Teori Gujarat kemudian juga dikembangkan oleh J.P. Moquetta (1912) yang memberikan argumentasi dengan batu nisan Sultan Malik Al-Saleh yang wafat pada tanggal 17 Dzulhijjah 831 H/1297 M di Pasai, Aceh. Menurutnya, batu nisan di Pasai dan makam Maulanan Malik Ibrahim yang wafat tahun 1419 di Gresik, Jawa Timur, memiliki bentuk yang sama dengan nisan yang terdapat di Kambay, Gujarat. Moquetta akhirnya berkesimpulan bahwa batu nisan tersebut diimpor dari Gujarat, atau setidaknya dibuat oleh orang Gujarat atau orang Indonesia yang telah belajar kaligrafi khas Gujarat. Alasan lainnya adalah kesamaan mahzab Syafei yang di anut masyarakat muslim di Gujarat dan Indonesia

c. Teori Persia

Teori Persia mengatakan bahwa proses kedatangan Islam ke Indonesia berasal dari daerah Persia atau Parsi (kini Iran). Pencetus dari teori ini adalah Hoesein Djajadiningrat, sejarawan asal Banten. Dalam memberikan argumentasinya, Hoesein lebih menitikberatkan analisisnya pada kesamaan budaya dan tradisi yang berkembang antara masyarakat Parsi dan Indonesia. Tradisi tersebut antara lain: tradisi merayakan 10 Muharram atau Asyuro sebagai hari suci kaum Syiah atas kematian Husein bin Ali, cucu Nabi Muhammad, seperti yang berkembang dalam tradisi tabut di Pariaman di Sumatera Barat. Istilah “tabut” (keranda) diambil dari bahasa Arab yang ditranslasi melalui bahasa Parsi.
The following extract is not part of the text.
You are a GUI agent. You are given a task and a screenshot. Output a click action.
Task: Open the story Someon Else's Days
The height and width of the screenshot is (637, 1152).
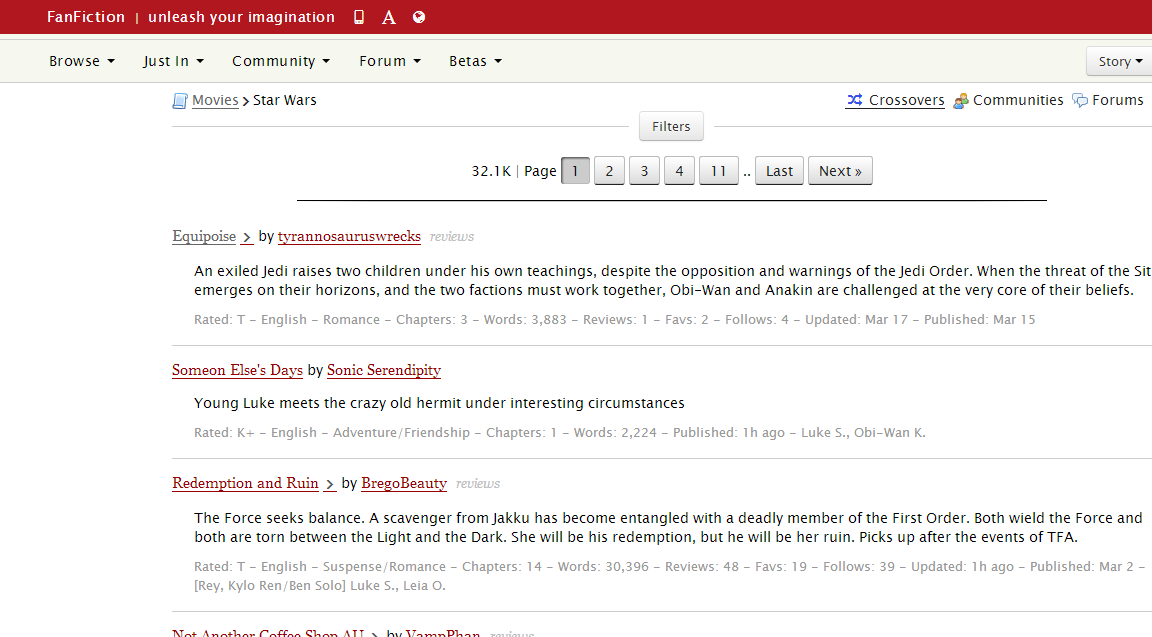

Tradisi lain adalah ajaran mistik yang banyak kesamaan, misalnya antara ajaran Syekh Siti Jenar dari Jawa Tengah dengan ajaran sufi Al-Hallaj dari Persia. Bukan kebetulan, keduanya mati dihukum oleh penguasa setempat karena ajaran-ajarannya dinilai bertentangan dengan ketauhidan Islam (murtad) dan membahayakan stabilitas politik dan sosial. Alasan lain yang dikemukakan Hoesein yang sejalan dengan teori Moquetta, yaitu ada kesamaan seni kaligrafi pahat pada batu-batu nisan yang dipakai di kuburan Islam awal di Indonesia. Kesamaan lain adalah bahwa umat Islam Indonesia menganut mahzab Syafei, sama seperti kebanyak muslim di Iran.

d. Teori Cina

Teori Cina mengatakan bahwa proses kedatangan Islam ke Indonesia (khususnya di Jawa) berasal dari para perantau Cina. Orang Cina telah berhubungan dengan masyarakat Indonesia jauh sebelum Islam dikenal di Indonesia. Pada masa Hindu-Buddha, etnis Cina atau Tiongkok telah berbaur dengan penduduk Indonesia—terutama melalui kontak dagang. Bahkan, ajaran Islam telah sampai di Cina pada abad ke-7 M, masa di mana agama ini baru berkembang. Sumanto Al Qurtuby dalam bukunya Arus Cina-Islam-Jawa menyatakan, menurut kronik masa Dinasti Tang (618-960) di daerah Kanton, Zhang-zhao, Quanzhou, dam pesisir Cina bagian selatan, telah terdapat sejumlah pemukiman Islam. Teori Cina ini bila dilihat dari beberapa sumber luar negeri (kronik) maupun lokal (babad dan hikayat), dapat diterima.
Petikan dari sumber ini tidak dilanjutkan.